▸ Task to complete
Leaving out every picture, transcribe the lines from the line that contains "Open the A3 layout tab" to the end of the entries below, both ends included.

Raw data Start Marker

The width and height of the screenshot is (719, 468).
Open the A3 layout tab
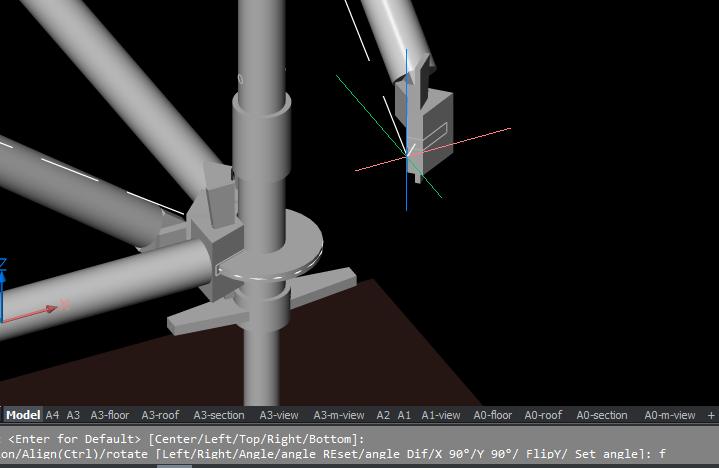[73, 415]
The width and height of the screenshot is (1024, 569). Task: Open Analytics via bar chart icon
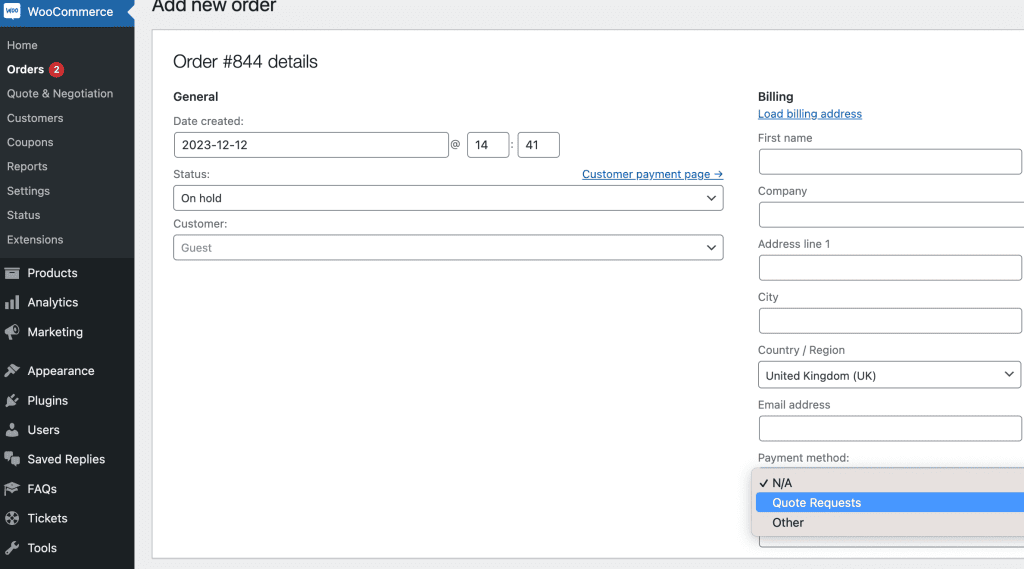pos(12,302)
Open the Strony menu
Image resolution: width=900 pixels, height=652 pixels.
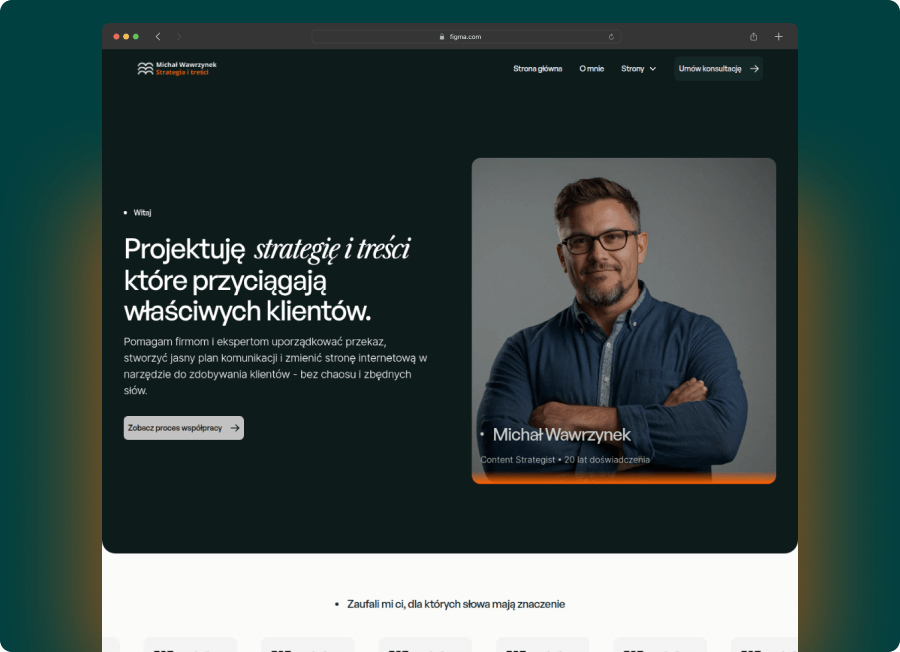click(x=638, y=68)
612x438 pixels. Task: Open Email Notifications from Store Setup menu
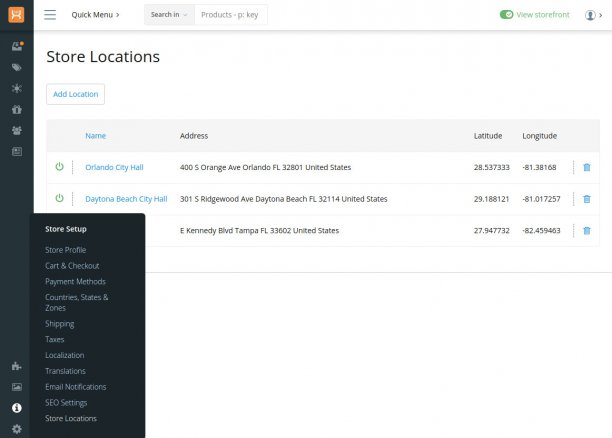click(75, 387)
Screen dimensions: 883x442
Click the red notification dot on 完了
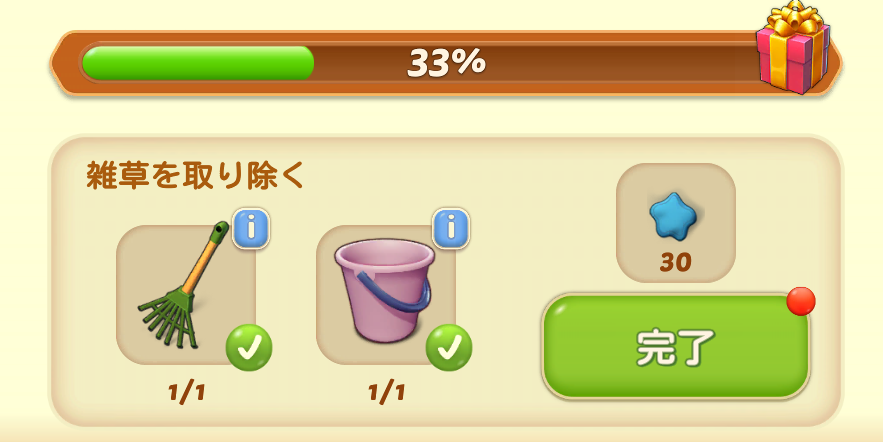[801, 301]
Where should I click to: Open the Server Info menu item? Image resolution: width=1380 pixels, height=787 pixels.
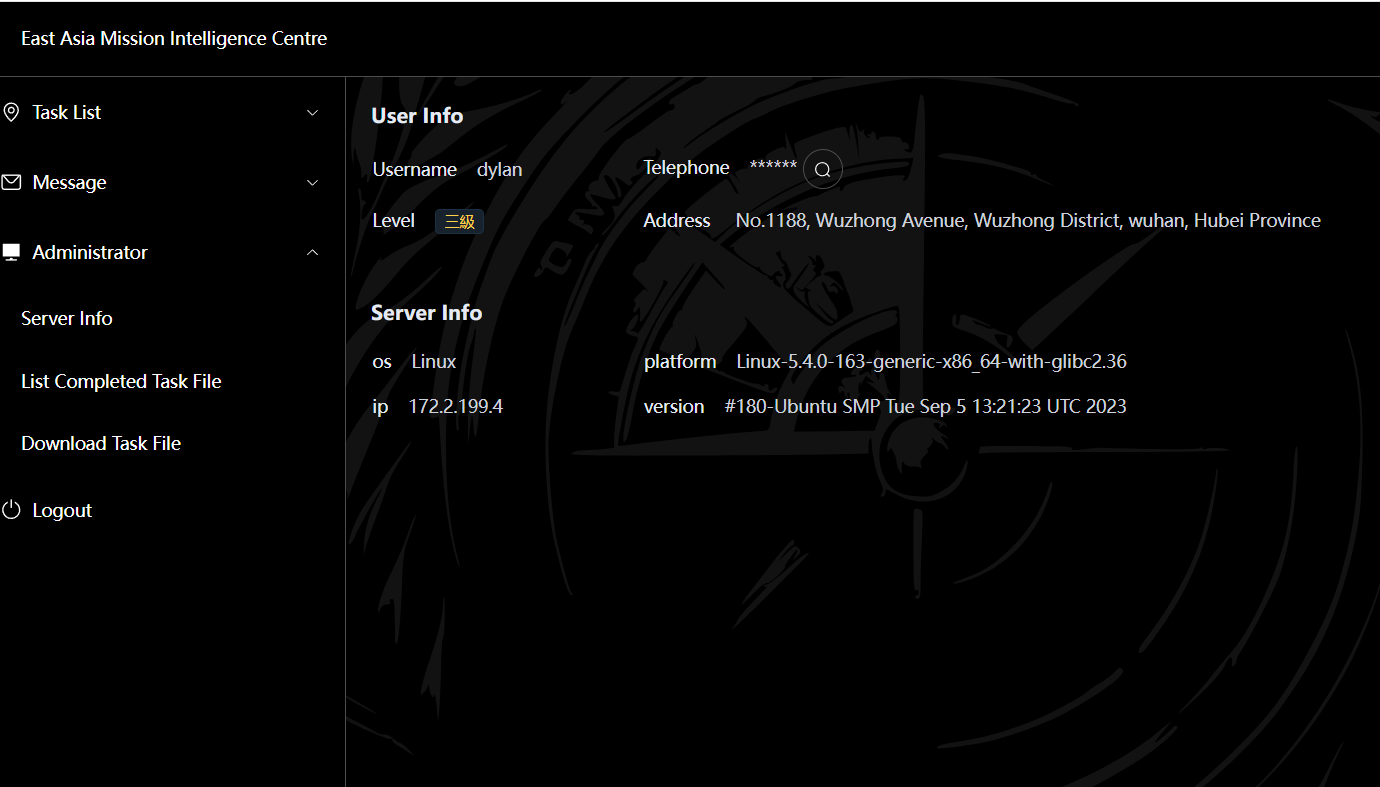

Raw data End Marker

▸ Exercise output
Open the A3 layout tab
[73, 415]
The width and height of the screenshot is (1024, 569). Task: Open Analytics via bar chart icon
pos(12,302)
Open the Strony menu
Image resolution: width=900 pixels, height=652 pixels.
click(x=638, y=68)
612x438 pixels. Task: Open Email Notifications from Store Setup menu
click(75, 387)
Screen dimensions: 883x442
Click the red notification dot on 完了
[801, 301]
Where should I click to: Open the Server Info menu item? Image resolution: width=1380 pixels, height=787 pixels.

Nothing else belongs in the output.